Every bill creates winners and losers. Here's who stands to gain and who bears the cost.

Who Benefits

  • School psychologists — receive federal recognition that professional groups can use for recruitment, public relations, and lobbying for workforce investment.
  • K–12 students and families — stand to benefit indirectly if heightened awareness leads districts to expand screening, early intervention, or referral pathways.
  • Professional associations (e.g., NASP, APA) — gain a congressional reference to anchor public campaigns, training initiatives, and policy advocacy.
  • School districts and state education agencies — obtain a low‑cost, legitimate occasion to run outreach, professional development, or recruitment drives tied to a federal designation.
  • Mental‑health advocates and policymakers — can cite the resolution in advocacy materials to press for funding or program changes at state and local levels.

- _INFORMATION SHOWN_:
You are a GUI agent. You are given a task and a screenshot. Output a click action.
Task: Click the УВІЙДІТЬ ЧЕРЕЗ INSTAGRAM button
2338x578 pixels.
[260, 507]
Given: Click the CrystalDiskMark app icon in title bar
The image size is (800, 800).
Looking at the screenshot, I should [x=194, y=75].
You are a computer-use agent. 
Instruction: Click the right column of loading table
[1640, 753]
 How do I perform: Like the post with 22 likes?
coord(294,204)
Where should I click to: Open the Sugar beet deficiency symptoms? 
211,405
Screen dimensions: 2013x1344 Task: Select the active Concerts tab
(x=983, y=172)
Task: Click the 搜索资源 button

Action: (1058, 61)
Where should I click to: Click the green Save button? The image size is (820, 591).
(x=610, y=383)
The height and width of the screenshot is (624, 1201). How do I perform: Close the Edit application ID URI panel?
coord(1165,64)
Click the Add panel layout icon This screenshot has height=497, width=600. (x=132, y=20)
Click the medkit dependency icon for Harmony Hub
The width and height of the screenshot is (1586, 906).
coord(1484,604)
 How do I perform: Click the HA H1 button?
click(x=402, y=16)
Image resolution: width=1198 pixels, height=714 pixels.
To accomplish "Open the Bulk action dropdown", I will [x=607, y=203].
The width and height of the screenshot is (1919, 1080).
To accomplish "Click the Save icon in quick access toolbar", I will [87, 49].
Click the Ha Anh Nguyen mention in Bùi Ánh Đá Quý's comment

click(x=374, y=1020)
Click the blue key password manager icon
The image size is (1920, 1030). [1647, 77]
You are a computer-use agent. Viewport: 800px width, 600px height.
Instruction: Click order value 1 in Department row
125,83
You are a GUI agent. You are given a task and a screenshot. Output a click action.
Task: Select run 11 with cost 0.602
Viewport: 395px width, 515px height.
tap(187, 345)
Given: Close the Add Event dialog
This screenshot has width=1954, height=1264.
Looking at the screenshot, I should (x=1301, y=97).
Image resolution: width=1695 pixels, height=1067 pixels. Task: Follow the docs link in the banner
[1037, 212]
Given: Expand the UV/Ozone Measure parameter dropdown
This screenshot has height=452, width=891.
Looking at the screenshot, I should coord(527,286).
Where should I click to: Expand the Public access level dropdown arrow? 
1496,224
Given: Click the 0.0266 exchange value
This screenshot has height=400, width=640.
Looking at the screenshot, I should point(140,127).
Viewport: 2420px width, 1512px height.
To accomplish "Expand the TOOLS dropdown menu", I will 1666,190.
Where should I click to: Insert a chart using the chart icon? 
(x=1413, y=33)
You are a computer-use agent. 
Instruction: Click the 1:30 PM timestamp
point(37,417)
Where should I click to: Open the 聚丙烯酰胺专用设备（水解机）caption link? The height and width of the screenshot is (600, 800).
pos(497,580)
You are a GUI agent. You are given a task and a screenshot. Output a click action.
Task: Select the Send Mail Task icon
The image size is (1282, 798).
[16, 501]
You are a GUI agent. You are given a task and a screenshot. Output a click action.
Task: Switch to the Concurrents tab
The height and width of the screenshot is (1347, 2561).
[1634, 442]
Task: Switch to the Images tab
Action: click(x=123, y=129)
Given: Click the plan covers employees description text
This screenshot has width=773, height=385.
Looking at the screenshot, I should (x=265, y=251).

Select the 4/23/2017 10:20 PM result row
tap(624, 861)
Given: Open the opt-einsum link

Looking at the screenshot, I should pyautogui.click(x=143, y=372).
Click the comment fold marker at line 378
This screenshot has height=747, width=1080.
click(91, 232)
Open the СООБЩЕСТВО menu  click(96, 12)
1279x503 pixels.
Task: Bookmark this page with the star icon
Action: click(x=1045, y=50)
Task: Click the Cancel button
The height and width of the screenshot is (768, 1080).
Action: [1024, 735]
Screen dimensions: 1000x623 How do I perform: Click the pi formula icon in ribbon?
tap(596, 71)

- _LIST OF TASKS_:
a) Restate word for word the part of the passage on who benefits from the bill, starting with "Every bill creates" and going on through "or referral pathways.".
b) Answer these from the passage on who benefits from the bill:
(i) Which two professional associations does it give as examples?
(ii) What could lead districts to expand screening, early intervention, or referral pathways?
(iii) What kind of occasion do school districts and state education agencies obtain?
c) Write what comes next in the passage on who benefits from the bill, picking up after its last line.
The records are separate material and have nothing to do with the passage on who benefits from the bill.

- _ANSWER SECTION_:
a)
Every bill creates winners and losers. Here's who stands to gain and who bears the cost.

Who Benefits

  • School psychologists — receive federal recognition that professional groups can use for recruitment, public relations, and lobbying for workforce investment.
  • K–12 students and families — stand to benefit indirectly if heightened awareness leads districts to expand screening, early intervention, or referral pathways.

b)
(i) NASP and APA.
(ii) Heightened awareness.
(iii) A low-cost, legitimate occasion to run outreach, professional development, or recruitment drives tied to a federal designation.

c)
Who Bears the Cost

  • Local school districts and state agencies — while the resolution contains no funding, organizing observances, events, or promotional campaigns will consume staff time and modest budget resources, which are scarce in under‑resourced districts.
  • Professional associations — expected to coordinate awareness efforts and communications, absorbing administrative and event costs.
  • Congressional staff and committees — incur minimal procedural costs processing and referring the resolution; the material burden is administrative rather than fiscal.
  • Teachers and school staff — may see increased referrals or expectations for participation in awareness activities without accompanying time or resources.
  • Communities with limited access to school psychologists — face the risk that publicity raises expectations for services that local systems cannot meet without additional investment.

Key Issues

The Core Tension

The central dilemma is symbol versus substance: Congress can lend visibility and legitimacy to school psychology through a low‑cost designation, but without parallel commitments to funding, workforce development, and service infrastructure the designation risks raising expectations it cannot fulfill and may unevenly benefit better resourced jurisdictions.

The resolution creates a clear symbolic benefit but no legal or financial mechanisms to expand services. That gap is the primary implementation challenge: designation alone cannot address well‑documented shortages in the school psychology workforce or the funding needed for sustainable school‑based mental‑health services.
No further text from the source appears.